As noted above, the nozzle 116 may include the air channel 208, which in some instances, may be defined at least in part by the nozzle body 700. As shown, the air channel 208 may extend from the proximal end 118 of the nozzle 116 towards the distal end 120 of the nozzle 116, and in a direction substantially parallel to the longitudinal axis 200 of the nozzle 116. In some instances, a portion of the air channel 208 may be defined between an interior surface 718 of the nozzle body 700 and the outer surface 708 of the inner tube 702. Additionally, as noted above, FIG. 7 illustrates that the washer 214 may extend through a portion of the air channel 208. The holes 212 may provide a passageway for the air to traverse to enter the interior of the nozzle 116. In other words, the holes 212 may fluidly connect a first portion of the air channel 208 to a second portion of the air channel 208 located external to the interior.

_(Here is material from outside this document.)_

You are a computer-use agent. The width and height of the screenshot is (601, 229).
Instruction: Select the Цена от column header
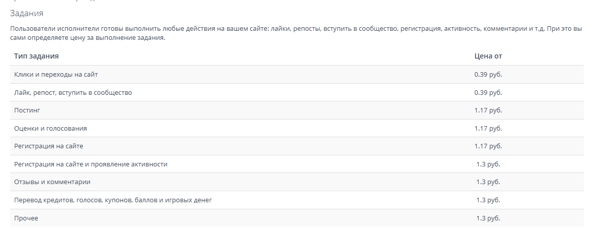tap(488, 56)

The air channel 208 and the reductant channel 210 may be arranged substantially coaxially in relation to one another such that the air channel 208 and the reductant channel 210 may be substantially concentric with the longitudinal axis 200 of the nozzle 116. For instance, as shown in FIG. 7 the air channel 208 may be arranged around the reductant channel 210, or around at least a portion of the outer surface 708 of the inner tube 702. In other words, the air channel 208 may surround the reductant channel 210 in a substantially concentrically spaced circumscribing relationship.

The nozzle 116 may include a chamber 720. In some instances, the chamber 720 may be defined by the interior surface 718 of the nozzle body 700. The chamber 720 may be disposed between an end 722 of the interior of the nozzle 116 and the terminal end 704 of the inner tube 702. Details of the chamber 720 will be discussed herein with regard to FIG. 10.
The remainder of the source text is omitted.